The commissioner of Georgia’s Medicaid agency has written a sharply worded defense of nursing home payments now deemed improper by the federal government.
A federal ruling saying Georgia should return more than $100 million in nursing home payments “is factually and legally incorrect,’’ Clyde Reese, commissioner of the Department of Community Health, wrote in a February letter to a Centers for Medicare and Medicaid Services (CMS) official in Atlanta.
“Refunding payments previously approved by CMS would be inequitable and would result in unjust enrichment to the federal government,” Reese said. It would probably also lead to the closure of the more than 30 nursing homes involved, he added.
In December, federal officials said Georgia Medicaid should return more than $100 million in payments made to a group of nursing homes. The feds said these payments were not permitted under the program’s regulations.
The payments were made in fiscal years 2010 and 2011. But CMS also asked Georgia to return any similarly inappropriate payments for more recent fiscal years as well.
In the letter and draft report to Georgia about the nursing home problem, regional CMS officials told the state Medicaid agency to “cease and desist this unallowable funding mechanism immediately.’’
Georgia has halted the financing mechanism cited in the report.

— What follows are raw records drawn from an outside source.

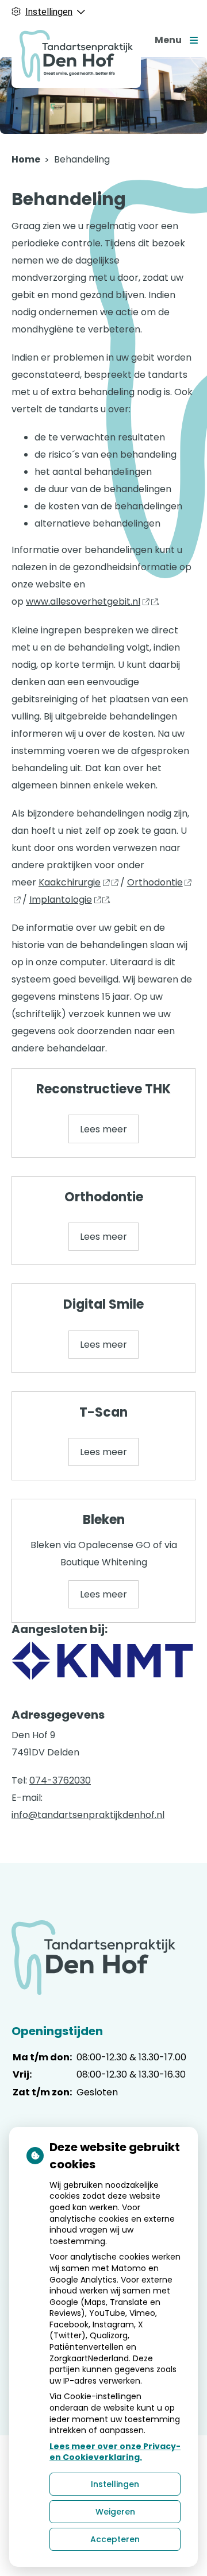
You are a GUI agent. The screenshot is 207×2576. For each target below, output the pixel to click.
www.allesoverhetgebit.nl (83, 601)
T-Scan (103, 1412)
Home (26, 159)
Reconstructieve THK (103, 1089)
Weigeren (115, 2511)
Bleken (104, 1520)
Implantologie (60, 899)
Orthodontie (103, 1197)
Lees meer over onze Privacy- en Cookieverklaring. (115, 2451)
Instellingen (115, 2484)
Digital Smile (103, 1304)
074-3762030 (60, 1780)
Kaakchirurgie (70, 882)
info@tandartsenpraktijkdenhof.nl (88, 1814)
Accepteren (115, 2539)
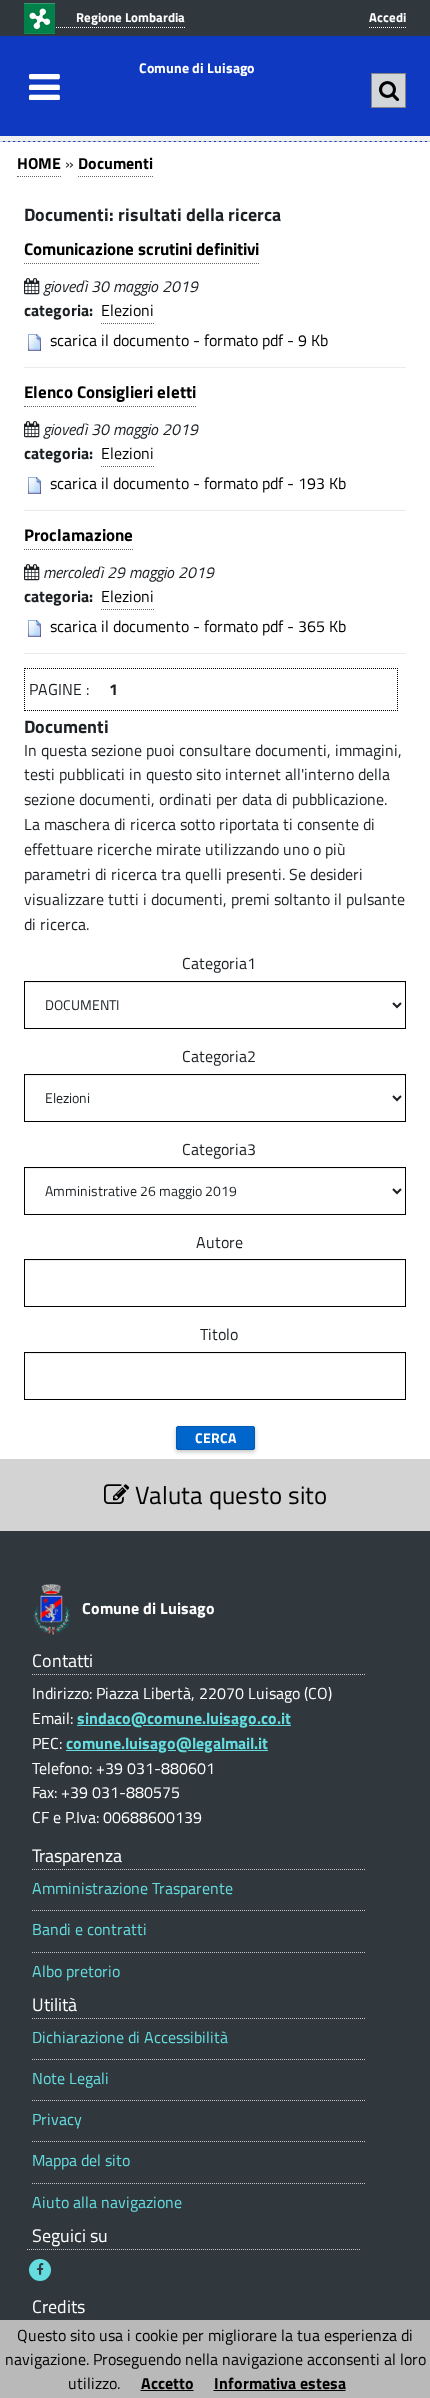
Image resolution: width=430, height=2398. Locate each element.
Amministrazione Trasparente (132, 1888)
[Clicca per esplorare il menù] (39, 87)
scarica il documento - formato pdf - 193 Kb (198, 483)
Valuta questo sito (228, 1494)
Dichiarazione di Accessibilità (130, 2037)
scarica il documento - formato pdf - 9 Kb (189, 340)
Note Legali (70, 2078)
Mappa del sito (81, 2160)
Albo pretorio (76, 1971)
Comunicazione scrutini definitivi (141, 249)
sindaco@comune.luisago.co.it (184, 1718)
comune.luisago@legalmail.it (167, 1743)
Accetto (167, 2383)
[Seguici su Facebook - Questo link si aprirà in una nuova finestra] (40, 2270)
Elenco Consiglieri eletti (110, 392)
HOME (39, 163)
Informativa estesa (280, 2383)
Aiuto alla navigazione (107, 2202)
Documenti (115, 163)
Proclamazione (78, 535)
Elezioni (127, 310)
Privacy (57, 2119)
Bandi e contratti (89, 1929)
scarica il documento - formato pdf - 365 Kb (198, 626)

But the Reese letter indicates that the state is going to fight the feds on the issue of returning any money.
The nursing homes cited in the federal report appear to be part of Community Health Services, a Macon-based company. An executive with that company had no immediate comment Wednesday.
The Department of Community Health said it has discussed the payment matter with the company.
The nursing home payments in question involve a complex funding formula called “upper payment limit’’ (UPL).
States have developed these UPL programs to draw down extra federal matching dollars.
Under UPL, the state is able to get a higher reimbursement rate – at the Medicare level – for delivering Medicaid services. Hospitals, nursing homes or physicians can put up the matching amount and get more money in return.
CMS said that in this case, the proper rules were not followed. It said the state reported that 35 Georgia nursing homes were owned by local development authorities and were the source of “intergovernmental transfers’’ to get UPL dollars. But the CMS report to state officials contended that “these nursing facilities are actually privately owned” — not owned by a public agency as required.
The authorities were used as “pass-throughs’’ for the funding transfers, the federal report said.
Reese, in his response letter, said the development authorities are indeed public agencies under Georgia law — with a status similar to hospital authorities — and they also have access to local tax revenue.
Because development authorities are public agencies “that have the power to receive, own and administer property, any funds that come under the control of the development authority are de facto ‘public funds,’ ” Reese wrote.
Reese also noted that CMS has approved the agency’s state share of the UPL funding every year since the inception of the program.
The feds and Georgia disagree not only about the propriety of the payments, but even about the number of nursing homes involved. CMS said it’s 35, while Reese’s letter puts the number at 34.
Jeremy Arieh, a spokesman for the Department of Community Health, said Wednesday that the agency is awaiting a response from CMS to Reese’s letter.
CMS declined to comment Wednesday on the nursing home payment dispute.
The UPL money is not the only Medicaid funding that has led to a conflict between Georgia and federal health officials.
A federal judge ruled in February that Georgia should receive a refund of $90 million of Medicaid funds it mistakenly returned to the federal government, even though the state made its claim for the money after the two-year window to do so had expired.
The nursing home industry in Georgia recently underwent an internal shakeup. The Georgia Health Care Association announced that Jon Howell is stepping down as CEO of the organization, which represents nursing homes.
The wording of that announcement indicated some dissension within GHCA, without specifying what the disagreement was about. A spokesman for the group declined comment this week on the nursing home payment issue, and on whether it was a factor in Howell’s departure.